Barry Hawkins reached the final of the ManBetX Welsh Open in Cardiff with a 6-4 win over Noppon Saengkham, then spoke movingly about the tragedy which has affected his life and career over the past year.
Despite a late fight back from Thailand’s Saengkham, world number eight Hawkins eventually got the better of an opponent ranked 50 places below him to set up a final meeting on Sunday with John Higgins or Gary Wilson. Victory for 38-year-old Hawkins would give him his fourth career ranking title and first since the 2017 World Grand Prix.
The past year has been a tough one for Hawkins on and off the table, following the death of his brother-in-law. “Last April I had a belated birthday party with the family after the World Championship,” he explained after today’s match. “For the previous six months my sister’s husband had been suffering from depression. We all thought he was getting back to normal.
“That evening he was dropped at home by my dad. Sadly he took his own life. He felt like there was no way out for him. We didn’t see it coming at all. I was with him for an hour while the paramedics were working on him. I have never experienced anything like that and I wouldn’t want to go through it again. It absolutely destroyed me for about six months.
“I played snooker but I really wasn’t thinking about the game, my mind was elsewhere. It was very tough for my family and especially my sister and her two twins, who are eight years old now. It was devastating, so snooker had to take a back seat. In the last few months I have been trying to find my form again. I feel better about myself and we’re moving on.

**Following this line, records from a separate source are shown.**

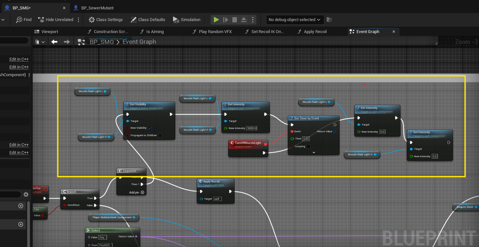
Task: Switch to the Apply Recoil tab
Action: point(315,32)
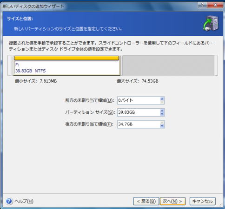Increase the front unallocated space (前方の未割り当て領域)
This screenshot has height=209, width=225.
point(162,98)
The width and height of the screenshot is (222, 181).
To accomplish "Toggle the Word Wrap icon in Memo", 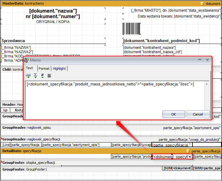I will [50, 75].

We’ll never forget what happened but at least we are dealing with it now.”
So far this season he had failed to progress beyond the last 16 of a ranking event, until this week. At the Motorpoint Arena the Londoner has shown signs of a return to his best form, winning six matches to reach his sixth ranking final.

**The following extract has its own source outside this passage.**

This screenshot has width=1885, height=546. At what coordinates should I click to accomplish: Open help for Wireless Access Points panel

Hawkins also keeps alive his chances of qualifying for the lucrative Players Championship in Llandudno later this month. Only the £70,000 top prize in Cardiff would earn him a spot.
A scrappy opening frame today went the way of Hawkins, then his opponent, who was competing in the semi-finals of a ranking event for the first time, levelled with a break of 63. Former World Championship finalist Hawkins fired runs of 57 and 94 to lead 3-1, and shared the next two frames to make it 4-2.

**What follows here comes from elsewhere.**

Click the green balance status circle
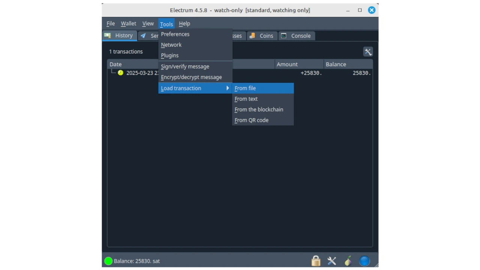This screenshot has width=480, height=270. (108, 261)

A drawn-out seventh frame, lasting 38 minutes, came down to the colours and Hawkins cleared from yellow to pink to move within one of victory. Saengkham, age 25, fought back impressively as breaks of 57 and 139 saw him close to 5-4. And the Thai had chances early in frame ten, but twice missed a red to a top corner pocket. His second error proved decisive as Hawkins compiled an excellent run of 63 to book his final spot.
Hawkins added: “I feel a bit subdued because it was such a long match, we both missed a lot of easy balls. It was hard battle. But once it sinks in I will be proud of myself because I’m in the final.
“I didn’t do much wrong from 5-2 to 5-4. In the last frame luckily he missed a couple of easy balls and I made a good break. If it had gone 5-5 I would have got twitchy.”